Todavia, não foi num bar, mas nos escritórios da editora Tinta-da-China que o comediante Ricardo Araújo Pereira e o jornalista João Francisco Gomes se reuniram para cinco conversas; uma delas, com a participação especial do padre João Basto, formador no seminário de Viana do Castelo. Já o prefácio ficou a cargo do poeta e sacerdote José Tolentino Mendonça, que nele celebra e incentiva a possibilidade dos “diálogos fecundos entre crentes e não crentes”. Abordando temas como a existência de Deus, a relação complexa entre a religião e o riso, e até o encontro de 105 humoristas com o Papa no Vaticano, no qual Ricardo Araújo Pereira esteve presente, estas conversas, aparentemente descontraídas e permeadas pelo humor característico de Ricardo, encontram, afinal, precedentes em diálogos históricos como a entrevista do astrónomo (agnóstico) Carl Sagan ao líder budista, Dalai Lama, em 1991.

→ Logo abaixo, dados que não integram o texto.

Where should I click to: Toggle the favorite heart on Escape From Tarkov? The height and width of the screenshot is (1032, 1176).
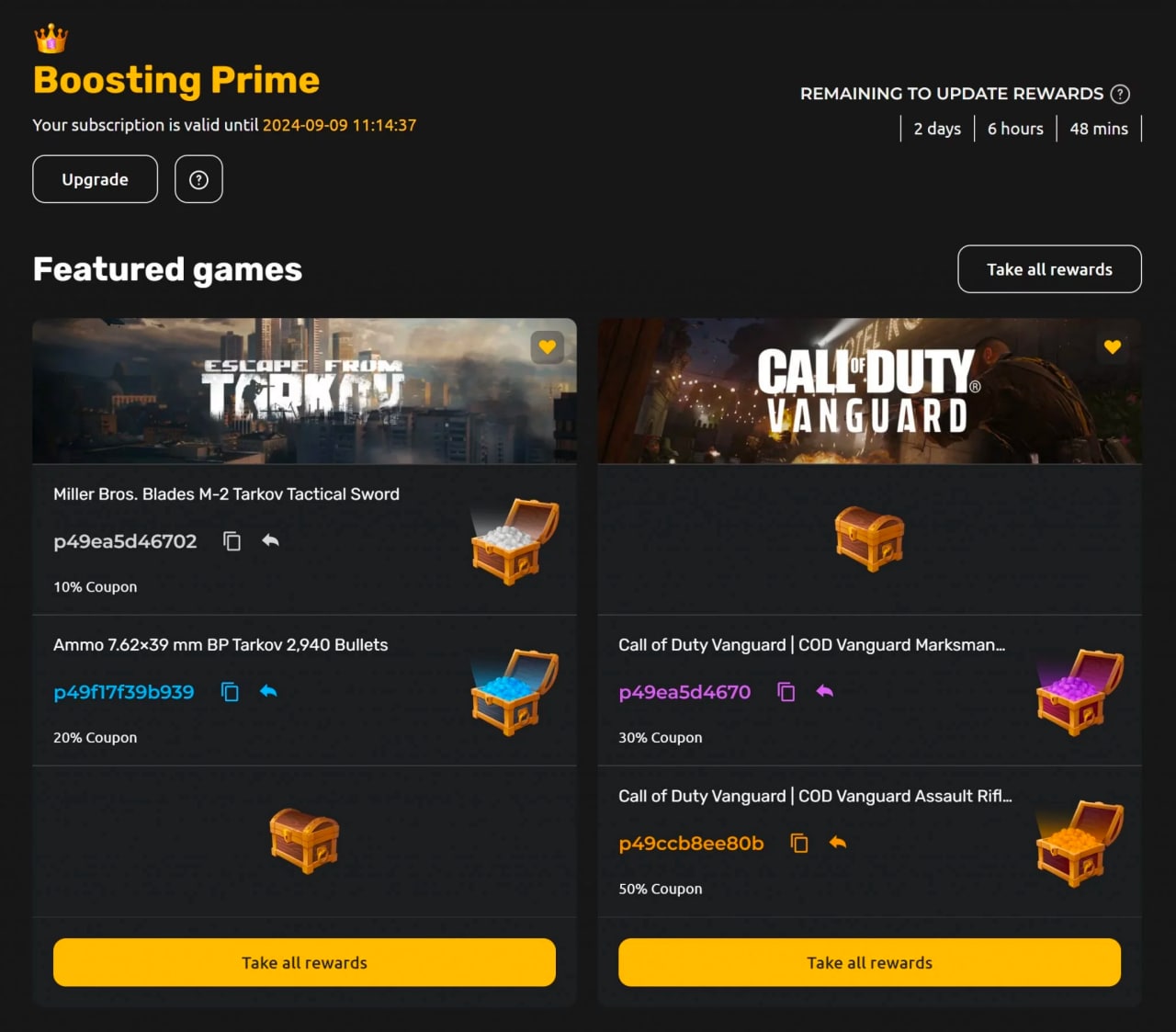548,347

Entre reflexões, é lançada a seguinte proposta: talvez o humor e a religião sejam respostas paralelas às grandes inquietações da Humanidade. Por um lado, a religião, como consolo de que existe uma recompensa após a morte; por outro, o humor, como bálsamo que atenua, ainda que por breves momentos, a certeza de que vamos morrer. Em ambos, a mesma compreensão de que tudo o que é bom acaba, mas também, é precisamente por isso que é bom. No final de contas, como afirma Ricardo Araújo Pereira numa crónica que escreveu para a Folha de São Paulo: “Se o campeonato do mundo durasse para sempre, ninguém via.” Aproveitemos então, enquanto dura.